Consignes à suivre:
• a. D'après le texte sur le recueil de Laurent Robert, combien de poèmes l'auteur a-t-il tirés de son expérience de la Covid-19 ?
• b. Poursuivez le texte sur le recueil de Laurent Robert à la suite de sa dernière phrase.

Texte fourni:

══════════════════════════════

C’est donc à Laurent Robert, poète belge et professeur de littérature que revient le soin, après Philippe Bonvin, d’inaugurer notre parcours du mois de la poésie. Ce n’est peut-être pas un hasard, car les deux poètes francophones placent au cœur de leur recueil l’expérience de la Covid-19, entre vide, mort, création et confinement.
Entre sons et formes, langages et souffles, la poésie de Laurent Robert est portée par un rythme assez précis, pensé et contextualisé.
De son expérience de la Covid-19, Laurent Robert a écrit plus d’une centaine de poèmes dont la trame essentielle constitue les possibilités de survie au cœur d’une catastrophe subite. Ce recueil est donc un recueil de survie entre nos pertes, nos vides et nos espoirs.
Dans ce recueil, chaque poème est précédé d’un titre qui dit ou dit presque tout de l’exil interne du monde. Cela facilite la compréhension du lecteur. Les images, même difficiles, traduisent une certaine réalité et une vision de l’auteur. Des poèmes parfois sombres et parfois empreints de lumière et d’espoir qui fixent l’humanité et qui véhiculent quelque chose d’impermanent et d’évanescent. Une impermanence permanente, à la fois douloureuse et réjouissante, retenue, persistante et qui va s’imposant au fil du recueil.

══════════════════════════════

Données fournies:
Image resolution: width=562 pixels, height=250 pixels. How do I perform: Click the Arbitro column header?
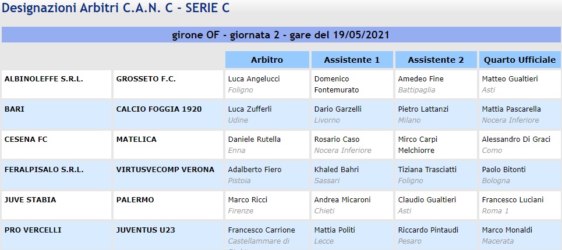coord(267,60)
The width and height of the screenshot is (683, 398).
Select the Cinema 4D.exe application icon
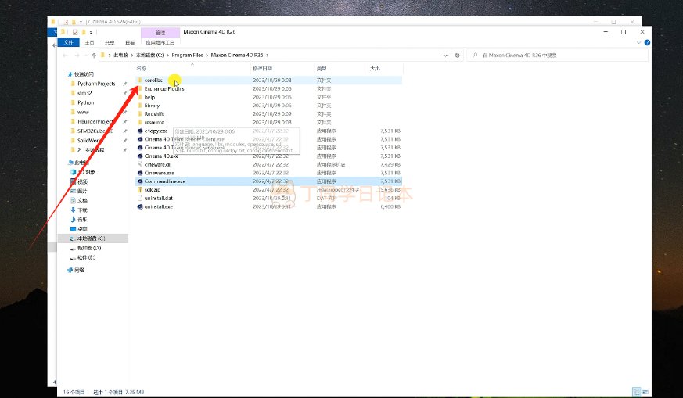pos(140,156)
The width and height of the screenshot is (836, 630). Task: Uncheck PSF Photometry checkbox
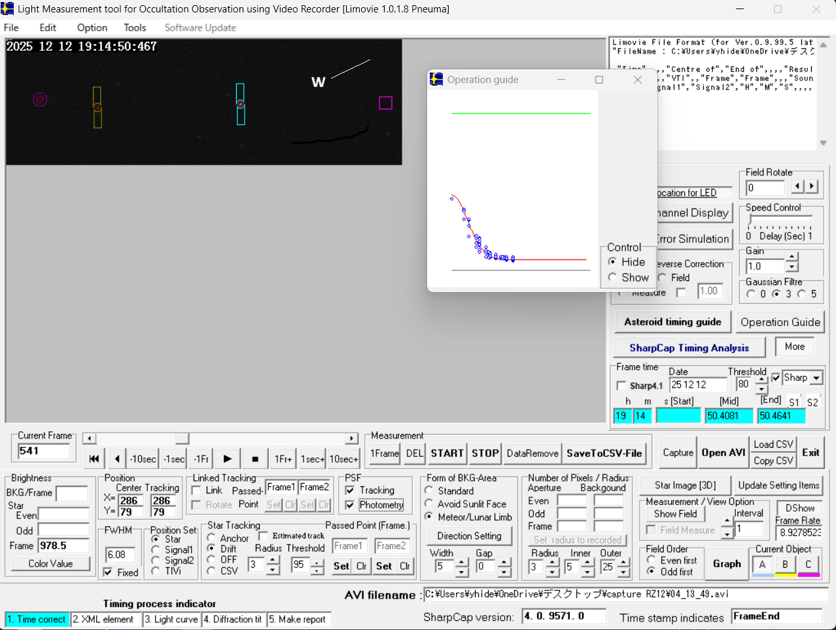(x=350, y=505)
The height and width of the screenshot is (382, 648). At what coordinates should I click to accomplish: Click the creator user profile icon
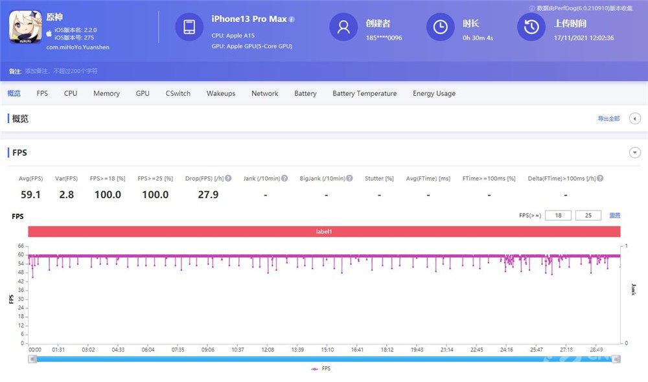343,27
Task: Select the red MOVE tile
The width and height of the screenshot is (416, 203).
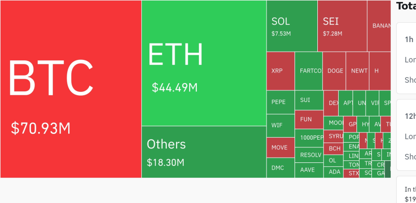Action: click(280, 147)
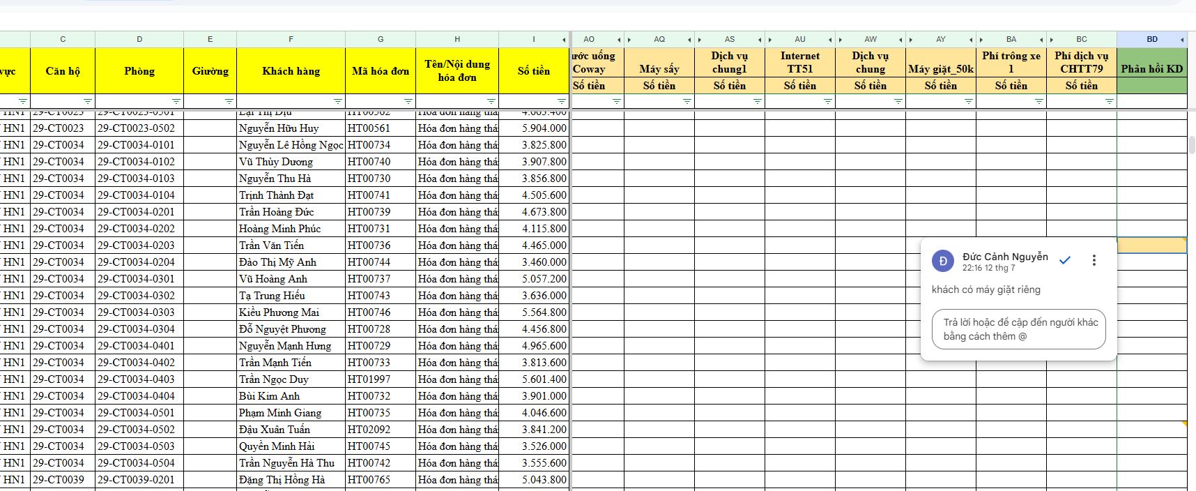The height and width of the screenshot is (491, 1196).
Task: Select the invoice code cell HT01997
Action: click(x=380, y=379)
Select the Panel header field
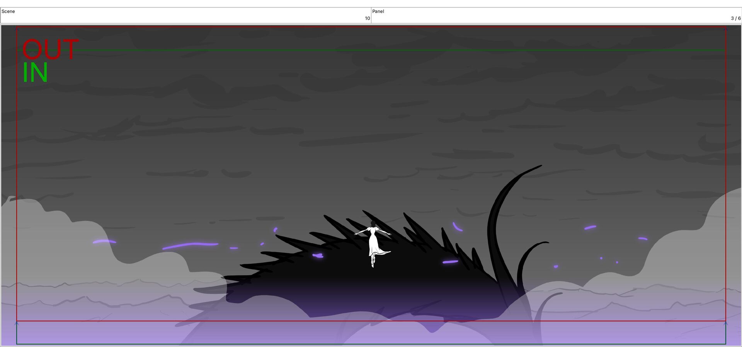The width and height of the screenshot is (742, 347). click(x=557, y=15)
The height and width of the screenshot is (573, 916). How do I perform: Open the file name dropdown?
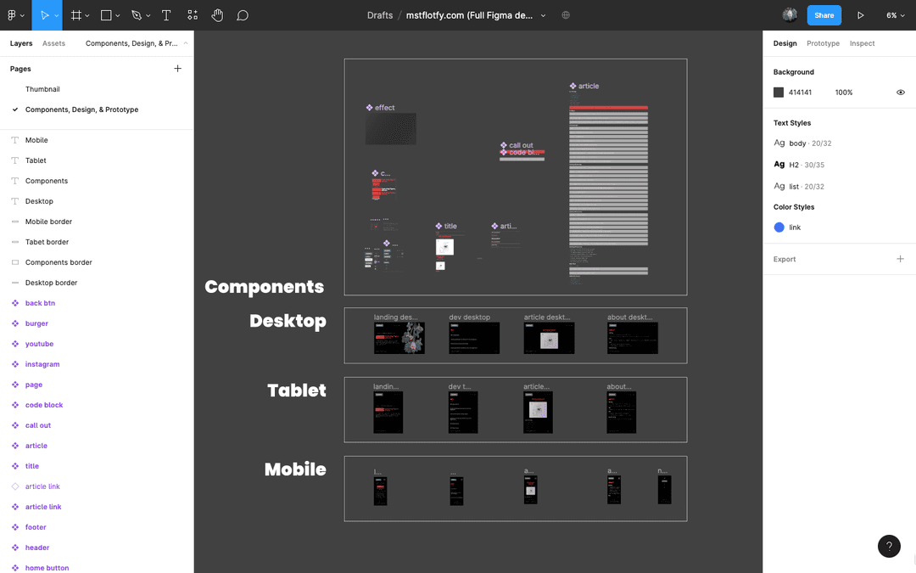click(x=544, y=14)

══════════════════════════════

Réponses attendues:
• a. Plus d'une centaine de poèmes.

• b.
Sans fioriture, mais avec beaucoup de réalisme et d’ouverture, tau cœur de chaque poème, sur le plan individuel et le plus souvent à partir de l’expérience, Laurent Robert brosse le portrait éclaté d’un ordre mondial poursuivi par ses propres démons : coronavirus, confinement, religion, soumission, Brexit, etc. Par petites touches, il nous conduit au sommet de la littérature avec une conscience réfléchie de l’état du monde. On pourrait même dire qu’il fait les états généraux du monde à partir de la littérature. Il mentionne des auteurs qui l’inspirent certainement : Péguy, Balzac, Bukowski, Rilke…
Sans détour, et avec finalement autant de simplicité que ses vers, l’écriture de Laurent Robert, pose un regard sur la société, l’interroge, l’analyse dans les moindres détails pour amener le lecteur à réfléchir sur sa vie et sur celle du monde, parce qu’il lui faut survivre.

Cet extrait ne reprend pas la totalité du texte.